Basically, students reflect on and analyze their writing practices including process, writing strategies, language mechanics, and feedback from readers including myself, classmates, and possibly friends, family, or writing center staff. This is probably the most challenging assignment my students tackle in my first-semester writing courses. Their responses must not only be thorough and thoughtful; they must provide specific examples from their own writing which they analyze in order to support their self-assessments regarding the effectiveness of the writing they produced.

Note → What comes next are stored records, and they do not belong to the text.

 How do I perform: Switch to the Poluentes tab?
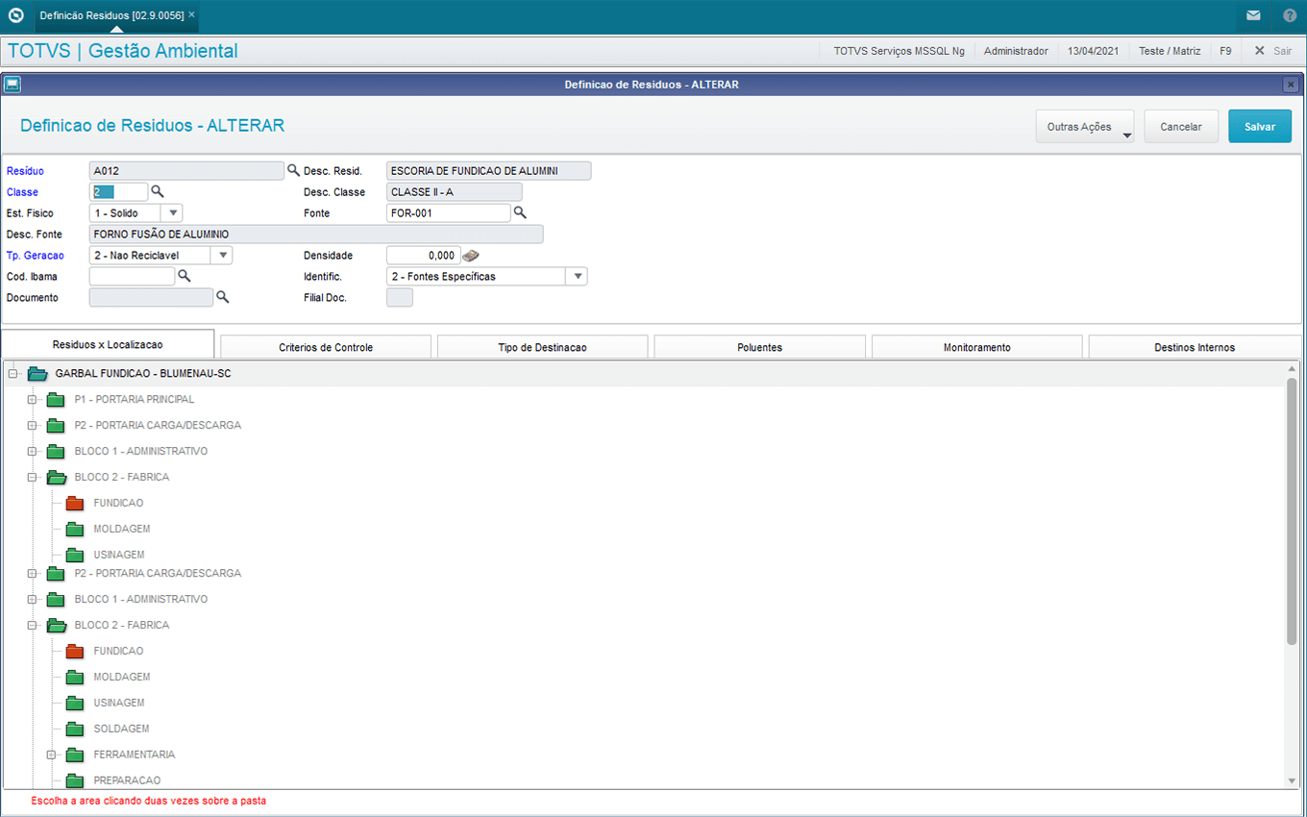759,347
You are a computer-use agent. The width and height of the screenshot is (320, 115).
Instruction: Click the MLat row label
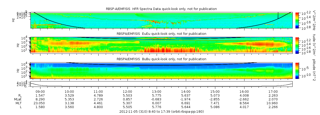tap(18, 99)
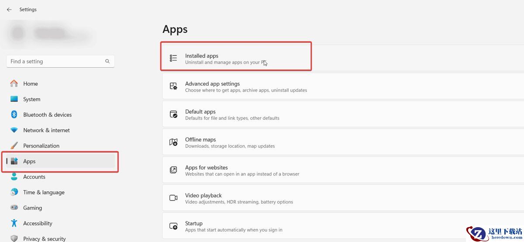Viewport: 524px width, 242px height.
Task: Click the Video playback camera icon
Action: [x=173, y=198]
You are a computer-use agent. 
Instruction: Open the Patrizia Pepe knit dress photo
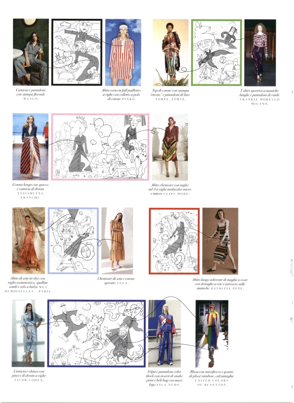(x=220, y=241)
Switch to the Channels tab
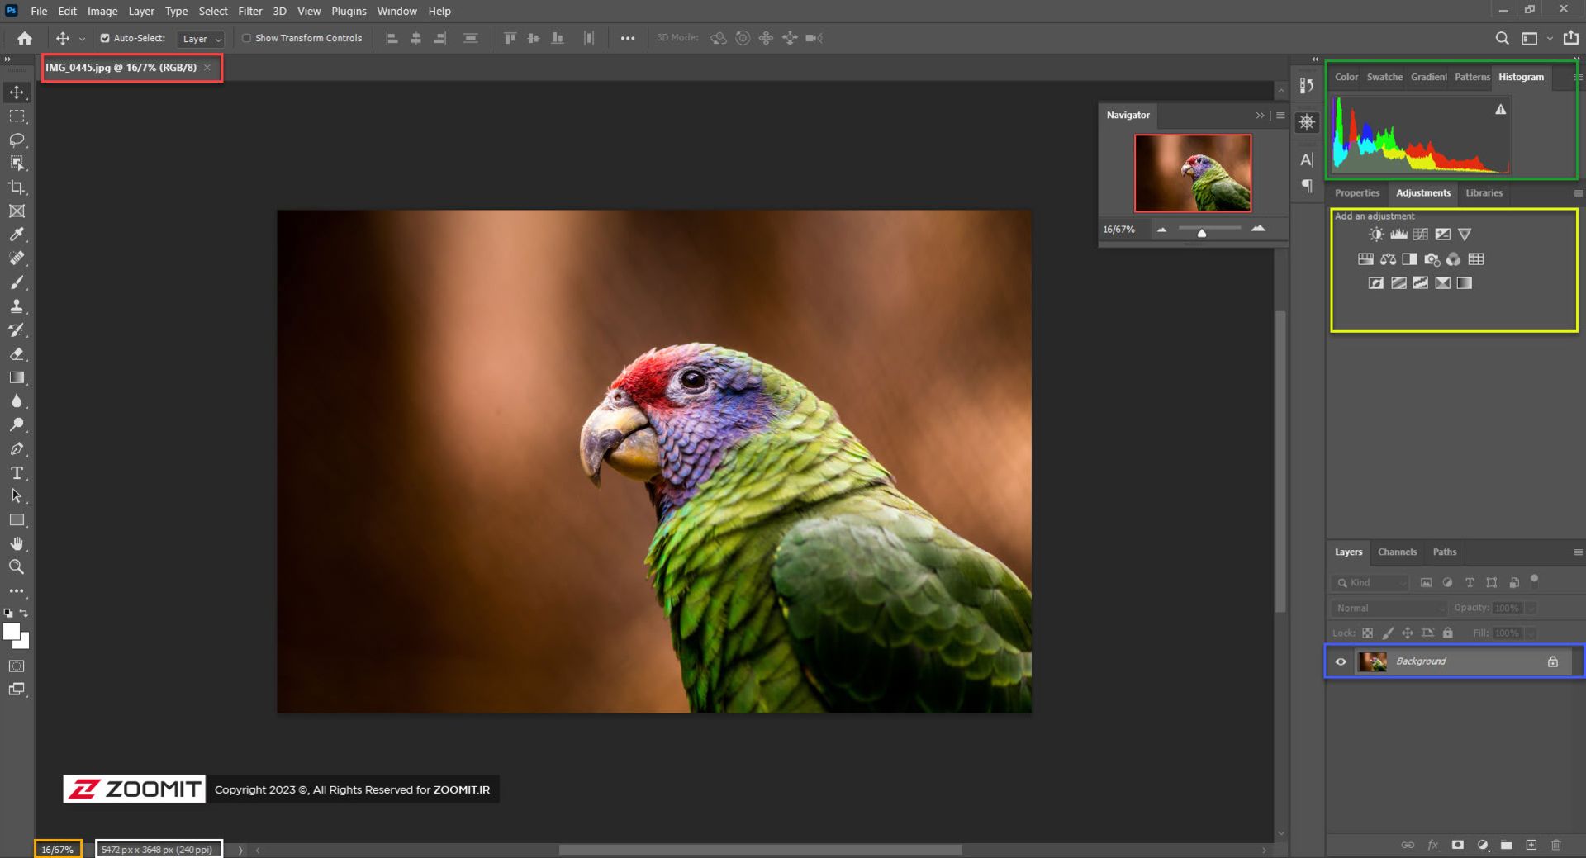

Despite the challenge of this assignment, I believe in its power to transform the way my students think about writing, thus their ability to write effectively. I have noticed an unsurprising trend. Those students who perform well on their self-evaluations--that is, those who actually do the assignment correctly--have made drastic improvements in their ability to write more and more effective prose. Those students who don't take the self-evaluation assignments seriously, have literally made no improvements in their writing skills.
I have done all I can think of to reach a generally apathetic, uninterested, and completely disengaged group of students and have failed to help them see the importance of proficient language skills to their present lives or their futures. Unfortunately for most of them, based on the trends I've seen on their rubrics over the course of the semester, I foresee only a handful of students passing. Perhaps in retrospect, as they struggle to pass this course again next semester, my words will echo in their minds. Perhaps they will work harder to achieve what they are all capable of.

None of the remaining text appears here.